Concerning international air cargo flowing to South Africa, the average daily volume of air cargo handled at
ORTIA over the 7 days decreased by 10%. The period beginning 29 July saw daily volumes of 295 644 kg
inbound and 175 304 kg outbound, resulting in an average of 470 947 kg, which is approximately 63%
compared to the two months before the lockdown period. In terms of domestic air cargo, volumes are up
by 2% with the average domestic air cargo moved during the lockdown period now at ~60 380 kg per day,
which constitutes around 67% of the volume moved pre-lockdown. These air cargo figures once again
highlight the sustained negative impact of the pandemic on the air cargo industry.

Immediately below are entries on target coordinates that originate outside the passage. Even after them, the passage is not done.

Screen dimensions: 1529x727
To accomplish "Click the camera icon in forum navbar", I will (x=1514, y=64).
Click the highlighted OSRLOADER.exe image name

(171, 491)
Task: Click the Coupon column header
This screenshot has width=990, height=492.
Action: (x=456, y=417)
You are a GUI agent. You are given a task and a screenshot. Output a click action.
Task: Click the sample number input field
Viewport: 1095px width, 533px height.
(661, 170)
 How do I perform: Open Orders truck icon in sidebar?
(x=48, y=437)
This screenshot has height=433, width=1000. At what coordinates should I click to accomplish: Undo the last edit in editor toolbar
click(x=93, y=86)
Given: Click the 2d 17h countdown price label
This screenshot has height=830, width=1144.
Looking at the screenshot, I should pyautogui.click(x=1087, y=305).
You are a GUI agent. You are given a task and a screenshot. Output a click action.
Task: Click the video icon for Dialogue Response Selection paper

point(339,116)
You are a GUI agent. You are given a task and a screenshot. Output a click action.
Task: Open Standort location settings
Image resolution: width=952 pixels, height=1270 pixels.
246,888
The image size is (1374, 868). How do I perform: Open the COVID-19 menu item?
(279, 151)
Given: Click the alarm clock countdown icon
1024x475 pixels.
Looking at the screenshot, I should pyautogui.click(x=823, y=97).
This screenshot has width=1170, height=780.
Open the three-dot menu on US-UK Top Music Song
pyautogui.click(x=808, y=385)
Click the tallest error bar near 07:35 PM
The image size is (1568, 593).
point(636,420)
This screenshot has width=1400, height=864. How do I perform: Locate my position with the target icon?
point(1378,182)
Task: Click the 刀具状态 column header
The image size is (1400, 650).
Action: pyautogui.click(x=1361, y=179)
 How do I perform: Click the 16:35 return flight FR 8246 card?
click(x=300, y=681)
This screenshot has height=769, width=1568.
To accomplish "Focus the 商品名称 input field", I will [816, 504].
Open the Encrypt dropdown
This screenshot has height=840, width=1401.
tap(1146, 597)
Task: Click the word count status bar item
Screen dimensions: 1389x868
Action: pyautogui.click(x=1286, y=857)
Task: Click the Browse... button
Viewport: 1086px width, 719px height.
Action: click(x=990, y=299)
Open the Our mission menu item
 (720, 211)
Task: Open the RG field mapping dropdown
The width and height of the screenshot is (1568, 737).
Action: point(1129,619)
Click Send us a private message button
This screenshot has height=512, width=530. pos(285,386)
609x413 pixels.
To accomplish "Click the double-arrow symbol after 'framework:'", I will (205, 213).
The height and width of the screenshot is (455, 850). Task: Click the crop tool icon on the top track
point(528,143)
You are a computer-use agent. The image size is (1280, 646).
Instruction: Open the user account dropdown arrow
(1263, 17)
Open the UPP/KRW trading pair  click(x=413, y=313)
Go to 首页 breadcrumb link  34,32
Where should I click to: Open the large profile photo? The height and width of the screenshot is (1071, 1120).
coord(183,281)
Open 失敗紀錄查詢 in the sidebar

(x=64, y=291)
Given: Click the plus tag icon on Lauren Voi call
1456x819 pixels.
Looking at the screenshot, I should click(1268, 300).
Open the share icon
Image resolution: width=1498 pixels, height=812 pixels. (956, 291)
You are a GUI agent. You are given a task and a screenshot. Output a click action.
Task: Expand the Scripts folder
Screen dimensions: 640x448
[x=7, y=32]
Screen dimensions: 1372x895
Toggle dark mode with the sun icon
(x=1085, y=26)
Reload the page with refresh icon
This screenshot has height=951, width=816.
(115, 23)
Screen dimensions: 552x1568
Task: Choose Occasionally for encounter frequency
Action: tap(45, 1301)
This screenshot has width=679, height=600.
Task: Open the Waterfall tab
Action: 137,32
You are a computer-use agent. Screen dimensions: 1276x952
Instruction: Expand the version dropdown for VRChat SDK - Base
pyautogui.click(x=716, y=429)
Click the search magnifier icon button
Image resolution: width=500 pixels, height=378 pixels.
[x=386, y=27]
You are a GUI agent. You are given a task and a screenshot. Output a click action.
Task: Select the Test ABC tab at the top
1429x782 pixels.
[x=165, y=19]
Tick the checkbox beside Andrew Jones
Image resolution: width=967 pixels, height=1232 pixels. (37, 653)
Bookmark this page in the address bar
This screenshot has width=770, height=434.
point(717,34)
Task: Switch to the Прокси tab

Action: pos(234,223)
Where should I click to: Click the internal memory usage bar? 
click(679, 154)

Regionally, the effects of COVID-19 on the Southern African economy appear to be severe, with the AfDB
projecting that in the worst-case scenario, growth will fall to -6.6% in 2020 before recovering to 2.2% in
2021. Furthermore, the impact of COVID-19 in South Africa — the region’s largest economy, as well as an
important gateway — is projected to flow through to the rest of the Southern African economies.
Internationally, global container throughput is down by 8%, with the current average freight rate for a 40’
container remaining substantially higher at around $2,000, up by 42% compared to 2019. In terms of air
cargo, industry-wide cargo tonne-kilometres (CTKs) declined by 17.6% year-on-year in June, after falling
20.1% in May. The COVID-19 pandemic has triggered recessions in several economies, with South Africa
being no exception.
Ultimately, global supply chains are currently in desperate need of revival, as is the case in South Africa. As
mentioned in previous reports, economic recovery will broadly depend on three matters: (1) trends in the
world economy, (2) the efficacy of the economic support measures taken by the country so far, and (3) the
resilience of the trading community in successfully returning to full operation when the lockdown is over
and volumes can be elevated to pre-lockdown levels. The South African supply chain is at a critical juncture
at this moment, and if this is not addressed as a matter of urgency, it can be expected to have devastating
implications for trade and industry over a much longer period of time. A well-co-ordinated collective
approach from all stakeholders is urgently needed to turn matters around.